And this! Words fail me!
There are four absolute certainties in life: Death; taxes; the occasional dose of pubic crabs; and a visit from the Jehovahs Witnesses at the most inconvenient moment. At 8am, as I lay in bed dreaming of my recent love-making with the entire Under-25s Portuguese Rugby Team, the doorbell rang and rudely interrupted my reverie. "Baaaassssssssiiiiiiilllllllll!" I shouted.
When one appoints and remunerates a maid, one at least expects hand-service.
"I'm doing lady-stuff" my maid, Basil Wiggleswade, bawled back, sounding like a Cockney fishwife.

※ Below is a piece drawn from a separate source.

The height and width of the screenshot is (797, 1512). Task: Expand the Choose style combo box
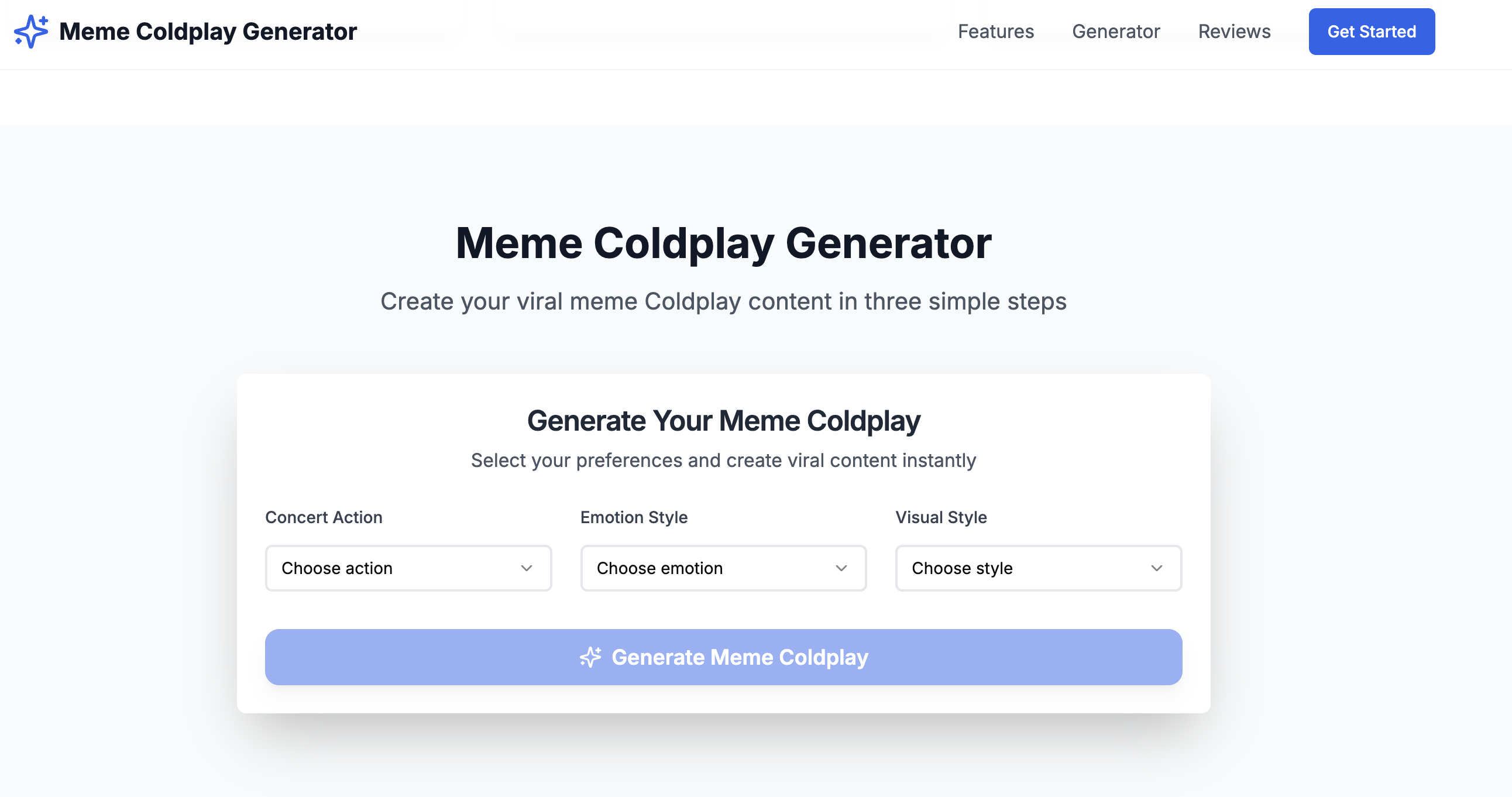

The finality of her tone meant she had no intention of answering the door.
"Lady-stuff?" I bawled back, sounding like a Texan millionairess beauty queen.
"Yes, I'm out on the town tonight, so I'm waxing my lady-purse. Have you seen the third tube of Nair? I could be some time" my maid called back, gaily.
Lady-purse? THREE tubes of Nair?
Fuck me... Basil must be as hairy as a baboon down below if she needs not one, not two, but three tubes of Nair!
As I was pondering this addition to my vocabulary - Lady-Purse - I was forced to get up and don my Chinese silk and duck feather dressing-gown, jam my pudgy feet into my Antarctic penguin feather slippers, and tiptoe down five flights of stairs, telling myself to "keep calm" and open up the front door, only to come face-to-face with two elderly male Jehovahs Witnesses in charity-shop black suits, waving a pamphlet entitled the Resurrection of God and slavering at the gills.
Their presence, on my doorstep, put the wind up me, I can tell you.
Fortunately, my father was a keen game-hunter in the African bush, and I still keep a collection of antique loaded rifles in my downstairs lobby, in expectation of such visits from strange, unsolicited men preaching religion. A bullet in the bum, my father used to say.... and now it's my turn to deal with Basil...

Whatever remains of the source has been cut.